▶ Assigned task
Up to and including the line with "You are a computer-use", output the records exactly as they appear.

▶ Listed records
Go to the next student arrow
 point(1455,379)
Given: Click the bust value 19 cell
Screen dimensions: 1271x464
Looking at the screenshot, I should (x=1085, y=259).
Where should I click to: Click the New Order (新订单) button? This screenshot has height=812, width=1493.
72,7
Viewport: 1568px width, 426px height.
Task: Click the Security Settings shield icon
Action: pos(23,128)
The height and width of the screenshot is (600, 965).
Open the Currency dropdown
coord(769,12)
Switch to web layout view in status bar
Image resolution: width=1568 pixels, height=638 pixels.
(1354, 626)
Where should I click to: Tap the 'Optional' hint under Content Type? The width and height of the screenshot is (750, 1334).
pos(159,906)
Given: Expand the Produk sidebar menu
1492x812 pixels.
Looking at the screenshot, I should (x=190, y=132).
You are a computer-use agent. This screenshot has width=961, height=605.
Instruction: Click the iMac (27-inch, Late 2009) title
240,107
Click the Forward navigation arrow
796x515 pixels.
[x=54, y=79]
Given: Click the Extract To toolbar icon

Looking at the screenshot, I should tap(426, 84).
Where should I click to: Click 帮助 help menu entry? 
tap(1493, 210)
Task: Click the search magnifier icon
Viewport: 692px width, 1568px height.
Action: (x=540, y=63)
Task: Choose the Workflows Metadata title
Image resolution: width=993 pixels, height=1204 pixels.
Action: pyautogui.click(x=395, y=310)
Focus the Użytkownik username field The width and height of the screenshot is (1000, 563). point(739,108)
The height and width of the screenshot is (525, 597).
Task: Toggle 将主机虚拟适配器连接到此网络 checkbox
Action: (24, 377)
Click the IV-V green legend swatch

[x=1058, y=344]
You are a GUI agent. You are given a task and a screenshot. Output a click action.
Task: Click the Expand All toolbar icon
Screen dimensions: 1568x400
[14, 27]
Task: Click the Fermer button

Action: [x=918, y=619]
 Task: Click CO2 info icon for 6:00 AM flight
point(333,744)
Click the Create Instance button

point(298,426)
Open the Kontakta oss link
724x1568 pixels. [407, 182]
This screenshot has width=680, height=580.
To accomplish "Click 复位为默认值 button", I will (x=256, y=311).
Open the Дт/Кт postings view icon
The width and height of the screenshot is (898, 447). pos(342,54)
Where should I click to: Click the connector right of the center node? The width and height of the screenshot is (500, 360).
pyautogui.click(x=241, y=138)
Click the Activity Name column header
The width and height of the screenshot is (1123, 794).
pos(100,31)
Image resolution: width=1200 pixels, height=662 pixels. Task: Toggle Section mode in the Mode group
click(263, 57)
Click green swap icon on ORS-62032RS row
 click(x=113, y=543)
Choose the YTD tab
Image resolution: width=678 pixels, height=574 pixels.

▶ Exercise output
Go to the next student arrow
 point(1455,379)
Given: Click the bust value 19 cell
Screen dimensions: 1271x464
Looking at the screenshot, I should (x=1085, y=259).
Where should I click to: Click the New Order (新订单) button? This screenshot has height=812, width=1493.
72,7
Viewport: 1568px width, 426px height.
Task: Click the Security Settings shield icon
Action: pos(23,128)
The height and width of the screenshot is (600, 965).
Open the Currency dropdown
coord(769,12)
Switch to web layout view in status bar
Image resolution: width=1568 pixels, height=638 pixels.
(1354, 626)
Where should I click to: Tap the 'Optional' hint under Content Type? The width and height of the screenshot is (750, 1334).
pos(159,906)
Given: Expand the Produk sidebar menu
1492x812 pixels.
Looking at the screenshot, I should (x=190, y=132).
You are a computer-use agent. This screenshot has width=961, height=605.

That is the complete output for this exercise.